スージー、私は君を必ず自分の物にするよ。
可哀想なスージー·····私は狙った獲物は逃さないんだ。
私の癒し····私だけのものだ。
覚悟しておいてくれ。君は私の花嫁となりそばにいるんだ。
逃さないよ······。
それからスージーとの攻防戦が繰り広げられた。
なかなか手強いが楽しくてしょうがない!
◆◆◆◆◆◆◆◆◆◆◆◆◆◆◆◆◆◆◆◆◆◆◆◆
スージーに狙いを定めて一年の月日が経った。
ゴーン ゴーン
雲一つもない晴れた日の教会の鐘が鳴り響いている。ある一組のカップルの結婚式が行われていた。
そう·····それは私、シャベール・フィン・アンドリエとスージー・リン・ギブソンとの結婚式だ。
私はあれから、スージーを攻めて攻めて攻めまくった。周りの巻き込みながら、外から固めていった。
何回も夜会のパートナーの申し込みなどしても断られ(目も合わせてくれない。)勿論デートの申し込みもだ。全て惨敗した。

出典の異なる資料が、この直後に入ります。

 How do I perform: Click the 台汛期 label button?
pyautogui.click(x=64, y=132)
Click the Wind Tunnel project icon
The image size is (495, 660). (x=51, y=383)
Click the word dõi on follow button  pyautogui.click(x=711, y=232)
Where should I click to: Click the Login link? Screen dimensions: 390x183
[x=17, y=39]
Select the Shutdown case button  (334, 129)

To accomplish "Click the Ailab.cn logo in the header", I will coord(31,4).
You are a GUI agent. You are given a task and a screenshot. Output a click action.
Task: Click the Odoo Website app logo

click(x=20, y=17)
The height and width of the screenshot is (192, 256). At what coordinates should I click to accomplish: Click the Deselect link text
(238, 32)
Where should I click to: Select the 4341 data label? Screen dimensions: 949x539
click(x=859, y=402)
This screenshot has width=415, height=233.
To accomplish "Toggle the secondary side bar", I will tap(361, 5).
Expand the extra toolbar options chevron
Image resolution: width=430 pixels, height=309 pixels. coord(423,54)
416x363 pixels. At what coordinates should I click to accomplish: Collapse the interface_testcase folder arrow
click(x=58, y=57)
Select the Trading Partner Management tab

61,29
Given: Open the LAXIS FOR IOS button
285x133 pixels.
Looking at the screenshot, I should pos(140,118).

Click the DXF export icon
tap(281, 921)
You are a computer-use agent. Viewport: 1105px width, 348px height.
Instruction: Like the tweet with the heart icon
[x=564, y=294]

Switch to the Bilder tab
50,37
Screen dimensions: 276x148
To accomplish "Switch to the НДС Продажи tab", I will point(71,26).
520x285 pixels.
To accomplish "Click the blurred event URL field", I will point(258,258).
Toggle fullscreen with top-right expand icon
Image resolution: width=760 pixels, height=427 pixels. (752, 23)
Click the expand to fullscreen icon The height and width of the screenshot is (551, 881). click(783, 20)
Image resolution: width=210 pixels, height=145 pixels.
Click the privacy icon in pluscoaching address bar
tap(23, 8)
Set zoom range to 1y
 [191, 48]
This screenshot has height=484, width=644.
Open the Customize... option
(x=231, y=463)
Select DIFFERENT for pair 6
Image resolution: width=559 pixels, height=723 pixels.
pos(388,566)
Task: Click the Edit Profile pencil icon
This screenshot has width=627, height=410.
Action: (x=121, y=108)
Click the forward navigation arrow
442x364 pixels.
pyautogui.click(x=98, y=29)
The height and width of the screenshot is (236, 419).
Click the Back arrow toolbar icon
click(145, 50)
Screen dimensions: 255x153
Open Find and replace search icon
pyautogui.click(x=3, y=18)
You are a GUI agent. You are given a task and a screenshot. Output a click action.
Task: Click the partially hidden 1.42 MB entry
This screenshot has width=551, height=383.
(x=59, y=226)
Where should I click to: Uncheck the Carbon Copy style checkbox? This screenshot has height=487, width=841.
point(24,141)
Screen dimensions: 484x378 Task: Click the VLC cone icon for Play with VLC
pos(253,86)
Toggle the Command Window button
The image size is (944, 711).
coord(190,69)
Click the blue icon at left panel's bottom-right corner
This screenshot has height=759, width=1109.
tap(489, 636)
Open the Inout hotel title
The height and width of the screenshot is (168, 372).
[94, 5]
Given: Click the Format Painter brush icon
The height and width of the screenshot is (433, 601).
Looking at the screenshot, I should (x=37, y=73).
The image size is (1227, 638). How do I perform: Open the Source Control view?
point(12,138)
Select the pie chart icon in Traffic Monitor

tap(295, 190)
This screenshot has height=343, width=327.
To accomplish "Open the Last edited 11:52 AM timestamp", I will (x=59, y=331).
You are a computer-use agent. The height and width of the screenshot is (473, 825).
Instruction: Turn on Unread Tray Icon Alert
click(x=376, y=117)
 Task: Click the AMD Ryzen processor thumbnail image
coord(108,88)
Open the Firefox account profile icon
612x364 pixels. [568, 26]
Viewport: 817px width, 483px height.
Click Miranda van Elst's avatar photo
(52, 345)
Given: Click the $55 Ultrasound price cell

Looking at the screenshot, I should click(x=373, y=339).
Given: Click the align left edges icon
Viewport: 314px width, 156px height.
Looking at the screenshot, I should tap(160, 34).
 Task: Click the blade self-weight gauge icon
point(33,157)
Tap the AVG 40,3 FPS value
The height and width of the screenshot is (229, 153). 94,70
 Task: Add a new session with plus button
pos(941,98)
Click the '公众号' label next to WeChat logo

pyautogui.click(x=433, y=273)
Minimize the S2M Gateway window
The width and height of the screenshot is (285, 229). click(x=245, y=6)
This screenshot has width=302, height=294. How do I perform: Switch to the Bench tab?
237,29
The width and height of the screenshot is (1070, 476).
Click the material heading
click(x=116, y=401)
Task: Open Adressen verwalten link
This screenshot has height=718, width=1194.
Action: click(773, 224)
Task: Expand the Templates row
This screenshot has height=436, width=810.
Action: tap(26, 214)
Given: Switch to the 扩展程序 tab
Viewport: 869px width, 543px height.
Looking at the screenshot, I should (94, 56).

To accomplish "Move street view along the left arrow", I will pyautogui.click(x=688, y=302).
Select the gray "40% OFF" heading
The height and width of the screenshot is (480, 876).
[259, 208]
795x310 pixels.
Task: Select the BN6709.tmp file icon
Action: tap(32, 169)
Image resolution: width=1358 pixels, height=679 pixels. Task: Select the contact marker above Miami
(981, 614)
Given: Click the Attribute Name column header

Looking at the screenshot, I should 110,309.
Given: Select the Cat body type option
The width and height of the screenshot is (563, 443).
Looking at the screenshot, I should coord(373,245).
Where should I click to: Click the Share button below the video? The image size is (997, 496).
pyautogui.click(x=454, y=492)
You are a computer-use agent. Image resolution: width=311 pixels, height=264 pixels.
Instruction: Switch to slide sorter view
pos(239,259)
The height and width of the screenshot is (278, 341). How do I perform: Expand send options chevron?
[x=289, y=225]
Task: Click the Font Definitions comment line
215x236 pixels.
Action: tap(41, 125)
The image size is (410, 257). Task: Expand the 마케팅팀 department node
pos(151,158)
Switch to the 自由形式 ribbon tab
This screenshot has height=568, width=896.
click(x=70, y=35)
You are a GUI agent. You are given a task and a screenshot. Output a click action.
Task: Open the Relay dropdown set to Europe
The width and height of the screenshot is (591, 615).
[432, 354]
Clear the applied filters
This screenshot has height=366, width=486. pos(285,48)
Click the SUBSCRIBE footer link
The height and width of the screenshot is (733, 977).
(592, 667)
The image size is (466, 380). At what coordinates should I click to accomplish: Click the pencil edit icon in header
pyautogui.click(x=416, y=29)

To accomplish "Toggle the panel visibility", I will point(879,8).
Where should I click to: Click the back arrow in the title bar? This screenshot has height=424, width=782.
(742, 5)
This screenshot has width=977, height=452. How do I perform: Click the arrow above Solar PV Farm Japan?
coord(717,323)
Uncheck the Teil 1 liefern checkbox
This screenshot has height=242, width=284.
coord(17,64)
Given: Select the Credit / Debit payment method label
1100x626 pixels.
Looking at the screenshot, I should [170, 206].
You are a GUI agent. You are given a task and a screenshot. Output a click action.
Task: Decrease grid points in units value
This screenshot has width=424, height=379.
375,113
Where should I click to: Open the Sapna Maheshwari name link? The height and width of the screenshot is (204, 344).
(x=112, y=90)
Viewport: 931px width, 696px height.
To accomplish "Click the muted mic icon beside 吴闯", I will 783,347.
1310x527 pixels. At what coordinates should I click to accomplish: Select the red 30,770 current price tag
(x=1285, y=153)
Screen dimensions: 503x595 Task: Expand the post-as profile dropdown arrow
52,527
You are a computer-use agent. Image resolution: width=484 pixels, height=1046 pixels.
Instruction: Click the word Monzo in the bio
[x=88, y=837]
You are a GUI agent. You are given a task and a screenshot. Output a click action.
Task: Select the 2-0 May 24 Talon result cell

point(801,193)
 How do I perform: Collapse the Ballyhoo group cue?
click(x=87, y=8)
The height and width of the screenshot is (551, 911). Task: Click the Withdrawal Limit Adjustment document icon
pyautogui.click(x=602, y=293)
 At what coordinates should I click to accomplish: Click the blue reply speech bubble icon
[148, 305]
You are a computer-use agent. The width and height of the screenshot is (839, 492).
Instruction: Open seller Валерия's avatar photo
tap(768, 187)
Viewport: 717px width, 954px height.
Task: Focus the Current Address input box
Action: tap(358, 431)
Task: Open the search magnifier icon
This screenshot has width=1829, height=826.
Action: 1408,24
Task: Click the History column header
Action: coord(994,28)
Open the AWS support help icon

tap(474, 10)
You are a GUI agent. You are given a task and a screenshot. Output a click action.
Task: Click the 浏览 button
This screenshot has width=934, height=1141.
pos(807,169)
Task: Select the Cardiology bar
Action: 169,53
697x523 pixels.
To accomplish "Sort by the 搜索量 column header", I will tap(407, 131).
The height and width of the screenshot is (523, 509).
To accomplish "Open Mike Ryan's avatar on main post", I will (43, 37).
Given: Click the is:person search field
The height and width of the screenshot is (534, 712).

仕方がないので、この国の第二王子でもあり、二番目の妹アンナの結婚相手でもあるランベルト殿下にも協力を仰だりして王族を巻き込んでの騒動となった。
その時のスージーの顔ったら·····ふふふ。
すったもんだの末、何とか恋人にこぎ着け、そして今日結婚式を挙げる。
「汝はこのシャベール・フィン・アンドリエを夫し生涯を共にしこの者を愛し、共に助け合って行くことを誓うか?」
教会の大司教の言葉にスージーは俯きながらでもはっきりと返事をした。
「はい。誓います。」
スージーは生涯私を愛すると誓ってくれた。
スージーの言葉が胸に響き頭で反芻する。喜びの一時。
私も一生涯君だけを愛するよ。
あっ!妹のフレアは別かな。ふふふ。
昨日フレアに
『シャベールお兄様、結婚するのだから一緒にお風呂に入るのは終わりね』
と言われた。何とも寂しいことを言う。
それならばと、昨日は最後と称して一時間くらい一緒にお風呂に入った。フレアはのぼせてしまったが、私がきちんと身体を拭いて服も着せてあげたよ。
まあ、これで終わらせないけどね。
そうだ、スージーとフレアと三人でお風呂に入ってもいいかもな。
私はそんなことを思いながらスージーと、結婚式の参列者に祝福をされながら花道を歩いた。
これからは私がいっぱいの愛を込めて幸せしよう。
勿論その愛情からも逃げることは許さないしさせないよ。
私は案外独占欲が強いのかもしれない。
可哀想なスージー。私からはもう逃げられることはできないよ。
私は隣で嬉しそうに微笑んでいるスージーを見た。そして澄んだ青空を見上げて幸せをかみしめていた。
ーー完ーー
お読みくださりありがとうございます。